The trend is showing no signs of slowing down as the second half of the year begins, with Microsoft announcing last week that it will lay off about 9,000 employees across different teams in its global workforce.
Many organizations are under rising pressure to trim costs amid global economic uncertainty triggered by President Donald Trump’s trade policies, the CNBC report said. Layoffs have been lumped in with larger cost-cutting strategies or growth plans in some cases.
Four in 10 employers anticipate reducing their workforce where AI can automate tasks, according to World Economic Forum survey findings unveiled in January.

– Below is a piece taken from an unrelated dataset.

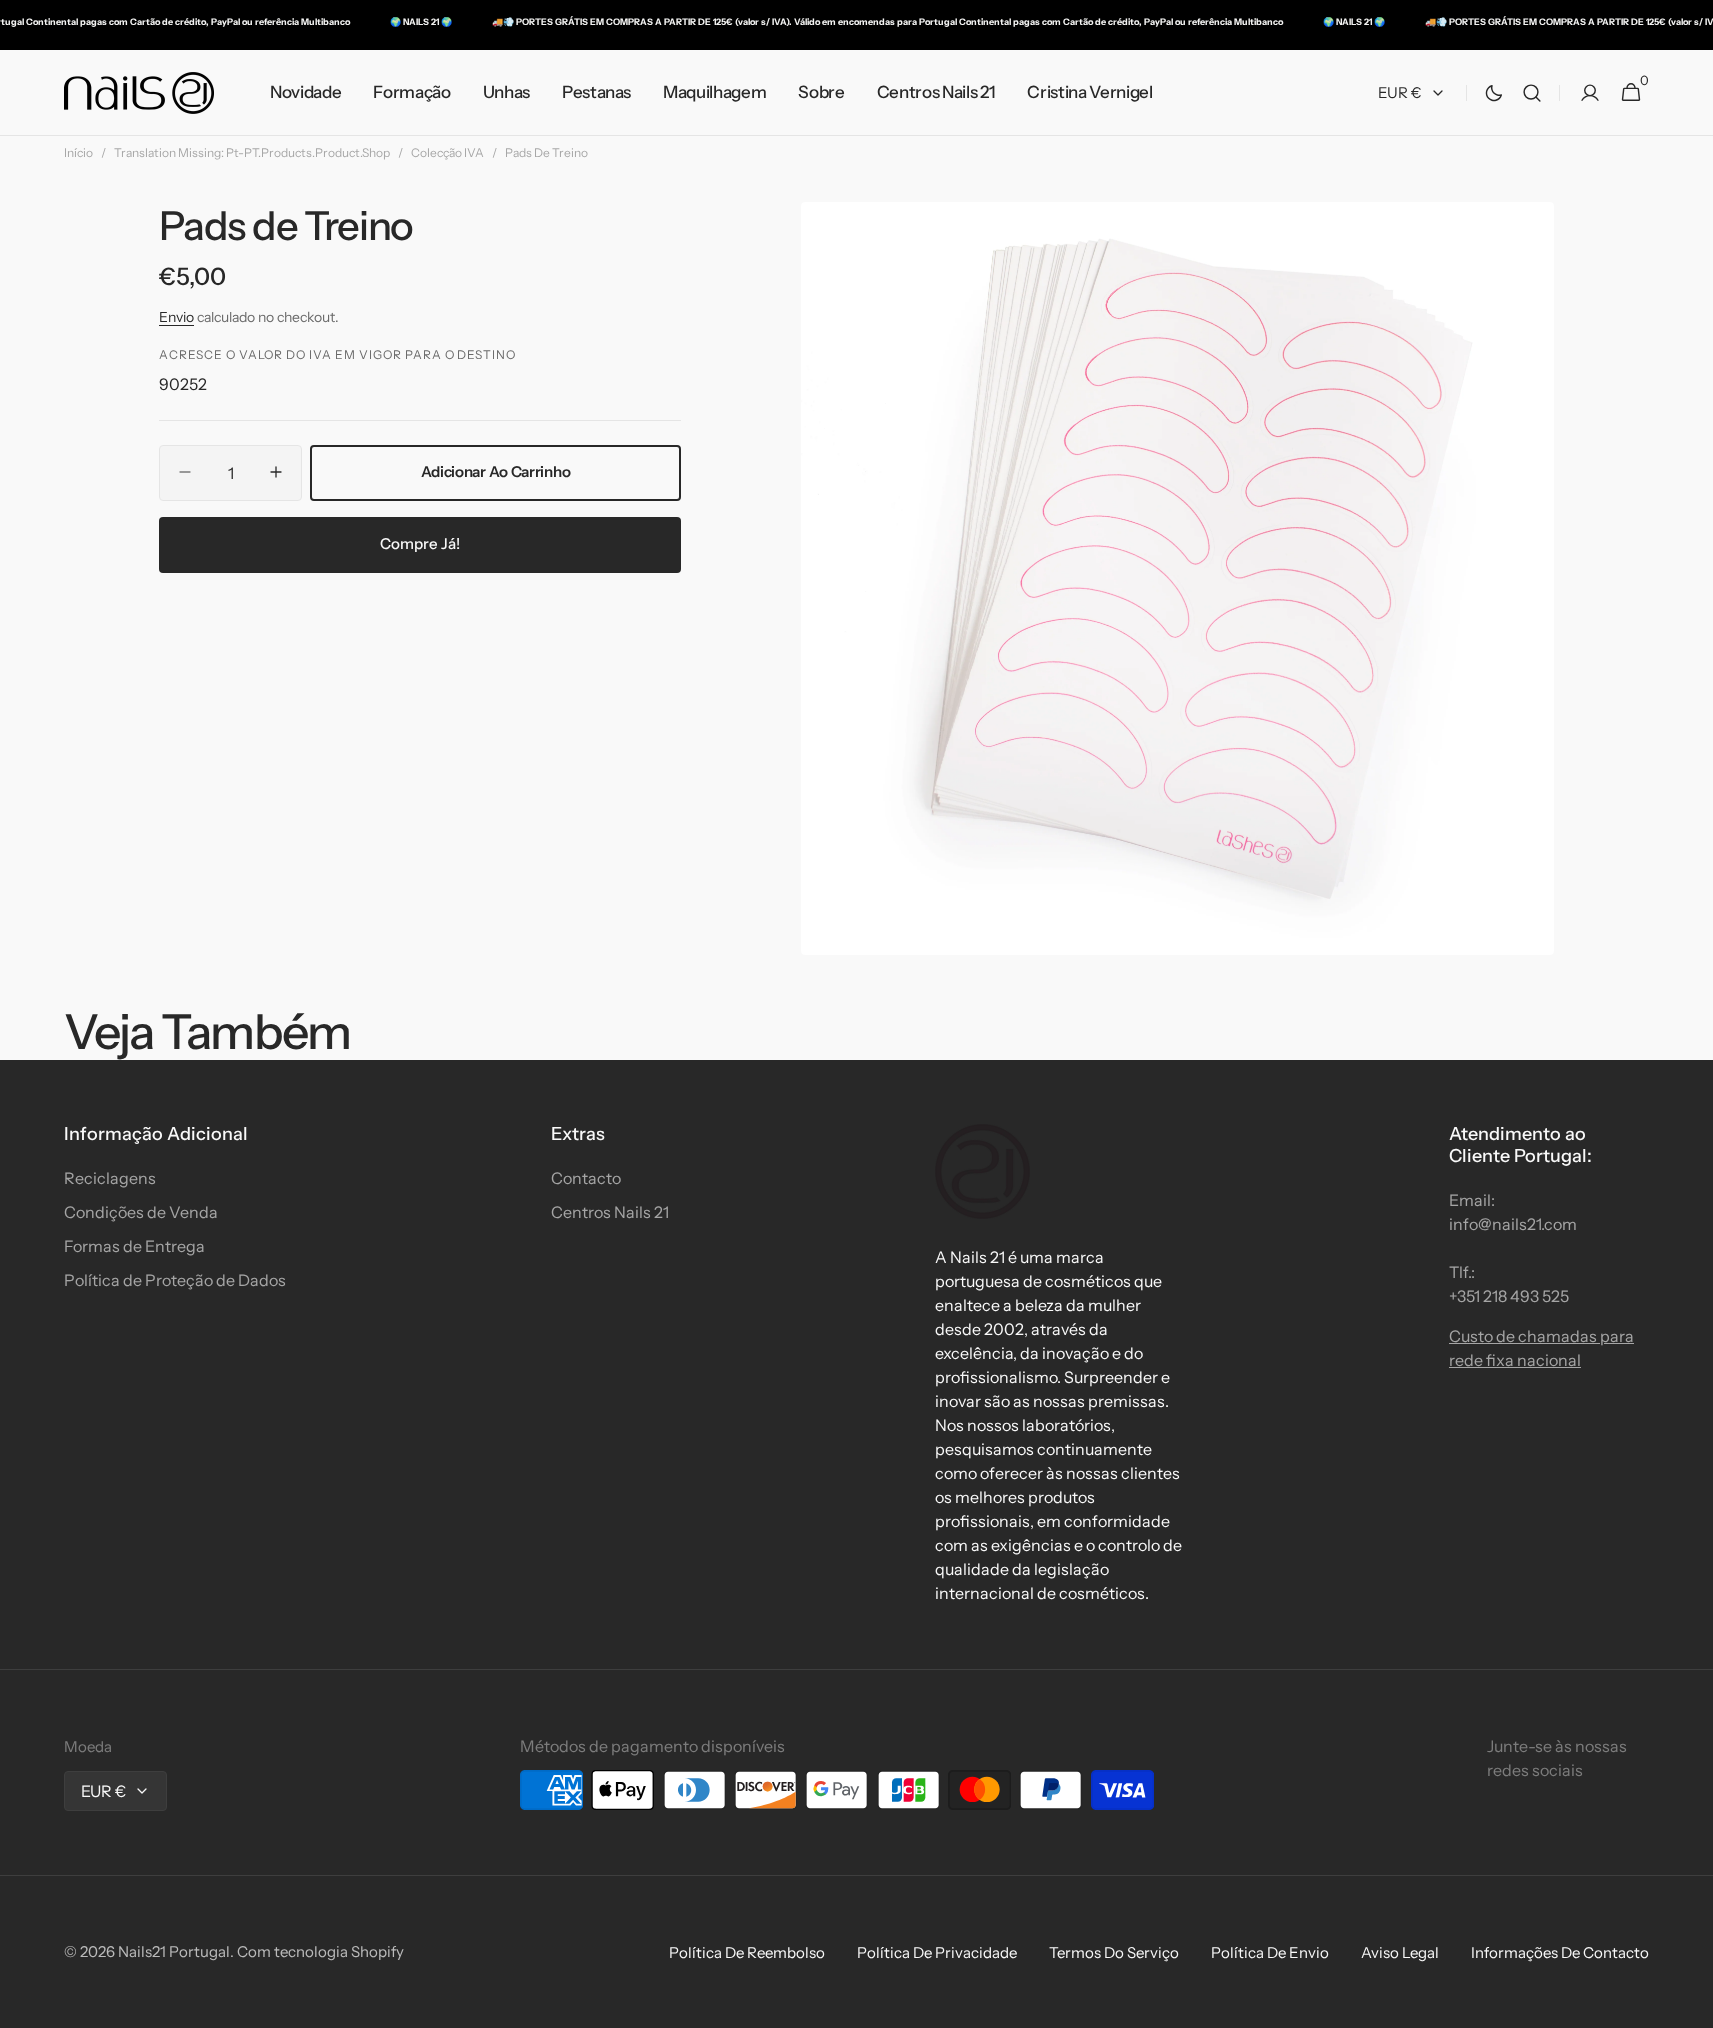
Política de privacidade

Fintech company Klarna has slowed AI-driven job cuts after concluding the effort has gone too far, underscoring the risks that financial services firms face when replacing humans with a still largely untested technology, according to a May Bloomberg article.
U.S.-based employers announced a total of 744,308 job cuts in the first six months of the year, according to Challenger. That’s the highest level recorded year-to-date since 2020 when 1,585,047 were announced, the firm said.
The Department of Government Efficiency has been the leading cause of job cut announcements so far this year, with the number reaching 286,679, Challenger said. This includes direct reductions to the federal workforce and its contractors. An additional 11,751 cuts have been attributed to DOGE “downstream impacts,” such as the loss of funding to private non-profits and affiliated organizations.
Market and economic conditions are the second-most cited reason for workforce reductions, responsible for 154,126 cuts year to date, according to Challenger’s research. Closings of stores, units, or plants led to 107,142 layoffs so far this year, while restructuring efforts have resulted in 64,487 job cuts, the report said.
Other drivers of layoffs so far this year include bankruptcies (35,641), cost-cutting efforts (17,245), contract losses (8,893), and financial declines (4,909), according to the study. A total of 18,781 cuts were announced without a specified reason.